10 head = slow; // head = B
That code swapped the first two nodes. Your list now looks like this:
B -> A -> C -> D
Now the code gets kind of confusing, largely due to poor naming. slow currently points to B.
11 Node parent = slow.next; // parent = A
12 slow = slow.next.next; // slow = C
Remember that slow now points to C. Here's what happens next:
14 while (slow != null && slow.next != null) {
15 Node temp = slow.next; // temp = D
16 slow.next = slow.next.next; // C.next = D.next (which is null)
17 temp.next = slow; // D.next = C
18 parent.next = temp; // A.next = D
At this point, nodes C and D have been swapped, and A points to D, as required. The list now looks like B -> A -> D -> C.
The final two lines in the loop just set things up for next time. Remember, that right now, parent points to A.
19 parent = parent.next.next; // parent = C
20 slow = slow.next; // slow = null
Looping back to the top, we see that slow == null, so the loop exits.
Whereas the code you posted works, it's unnecessarily confusing. There's no need to do a special swap of the first two nodes before going into the loop, and variable names could be more descriptive.
To swap two nodes, you have to make the second point to the first, and the first point to the second's successor. To do that, you have to save the second's successor before you overwrite it. For example, if you have A -> B -> C and you want B -> A -> C, then you have to do this, assuming that head points to A:
firstNode = head // firstNode points to A
secondNode = firstNode.next // secondNode points to B
secondNodeSuccessor = secondNode.next // this points to C
secondNode.next = firstNode // B now points to A
firstNode.next = secondNodeSuccessor // A now points to C
head = secondNode // and head points to B
At this point, secondNodeSuccessor is pointing to C, which is the next firstNode.
With that understanding of how to swap nodes, you can simplify the code quite a bit:
public Node s(Node head) {
// if fewer than 2 nodes, return.
if (head == null || head == null) {
return head;
}
// we know that the new head will be the second node.
Node firstNode = head;
Node parentNode = null;
while (firstNode != null && firstNode.next != null) {
Node secondNode = firstNode.next;
Node secondNodeSuccessor = secondNode.next;
// swap the nodes
secondNode.next = firstNode;
firstNode.next = secondNodeSuccessor;
if (parentNode != null) {
// This links the previous node (the one right before
// the two that we just swapped) to the swapped nodes.
parentNode.next = secondNode;
}
// the new parent node is the last swapped node.
parentNode = firstNode;
firstNode = firstNode.next; // set up for next pair
}
return head.next;
}
Note the improvements here:
I eliminated the special-case swap of the first two nodes, which simplifies things by making every swap the same.
Meaningful variable names make it plain which node I'm referencing.
Eliminating the .next.next construction makes it easier to reason about the code, and also makes it easier to determine whether the code could potentially dereference a null.
Your debugger is a very useful tool for understanding how your code is working.
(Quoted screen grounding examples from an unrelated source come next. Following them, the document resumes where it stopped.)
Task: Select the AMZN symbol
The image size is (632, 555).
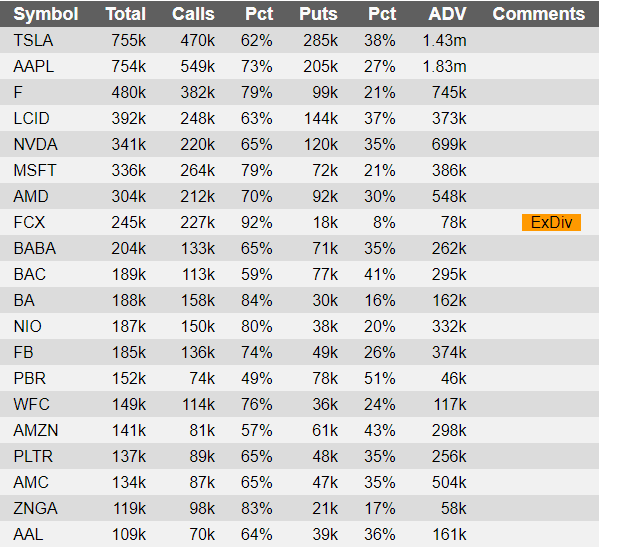Action: click(x=36, y=430)
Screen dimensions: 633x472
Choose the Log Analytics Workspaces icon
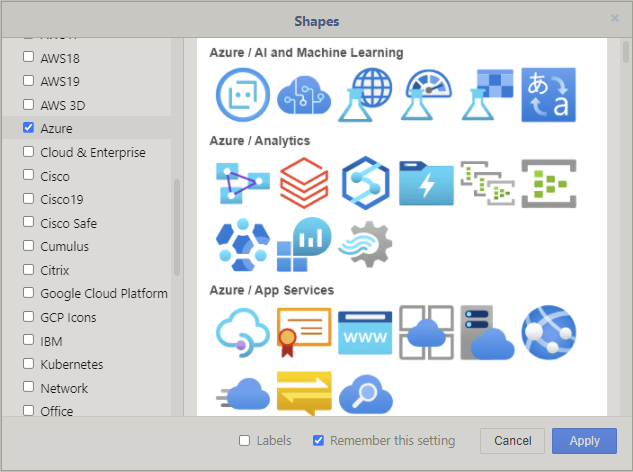pyautogui.click(x=304, y=243)
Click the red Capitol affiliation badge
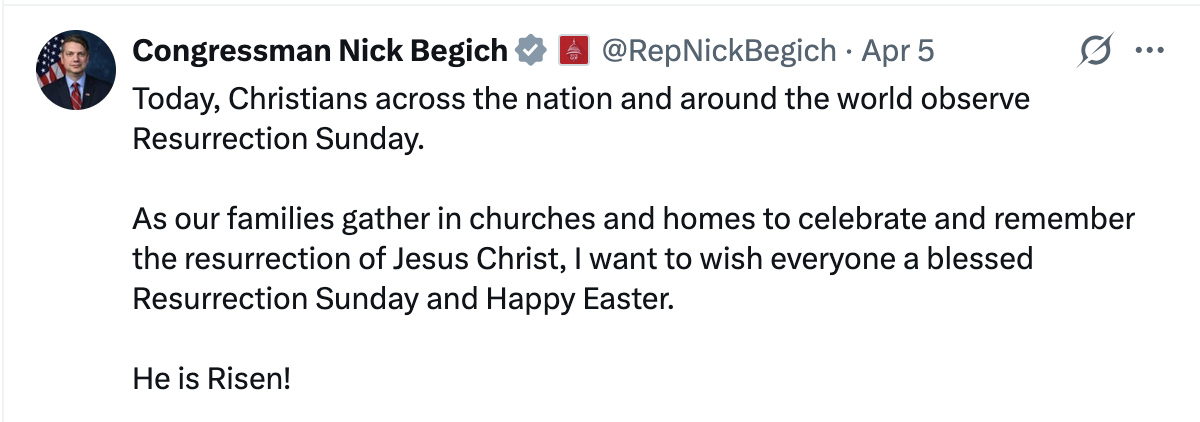 coord(573,50)
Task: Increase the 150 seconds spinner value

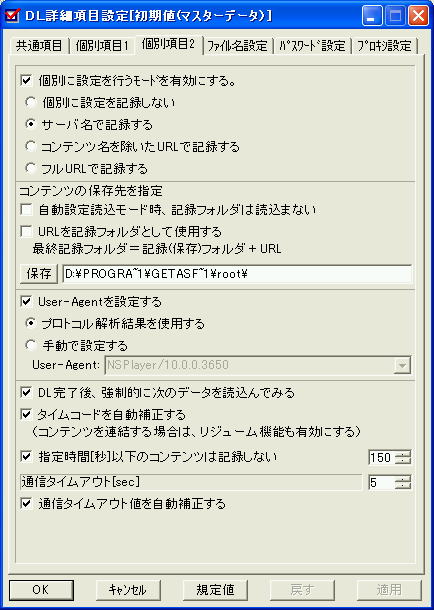Action: pos(403,454)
If you were to single-step the code in your debugger, you could examine the variables and see how each line of code affects the state. If you don't know how to use your debugger, you should take the time right now to learn. It will save you hours of debugging, and also greatly increase your understanding of how code works.
In place of swapping nodes, we can swap data only that will be easy and will get the desired output.
public Node s(Node head) {
if (head == null || head.next == null) {
return head;
}
Node temp = head;
/* Traverse only till there are atleast 2 nodes left */
while (temp != null && temp.next != null) {
/* Swap the data */
int k = temp.data;
temp.data = temp.next.data;
temp.next.data = k;
temp = temp.next.next;
}
return head;
}
The other two solutions either don't match your requirements or provide wrong results for some inputs.
I propose an alternative approach that I have tested on LeetCode (if you want to test it yourself, please be sure to rename the Node type into ListNode).
I hope the comments I added to the code are clear enough. When in doubt, I suggest trying to execute this procedure in an interactive debugger.
public ListNode s(Node head) {
// if the list is empty or it's a singleton, no node needs to be swapped
if (head == null || head.next == null) {
return head;
}
// first and second are the first and second node of the current pair to swap
Node first = head;
Node second = head.next;
// parent is the node immediately before the current pair.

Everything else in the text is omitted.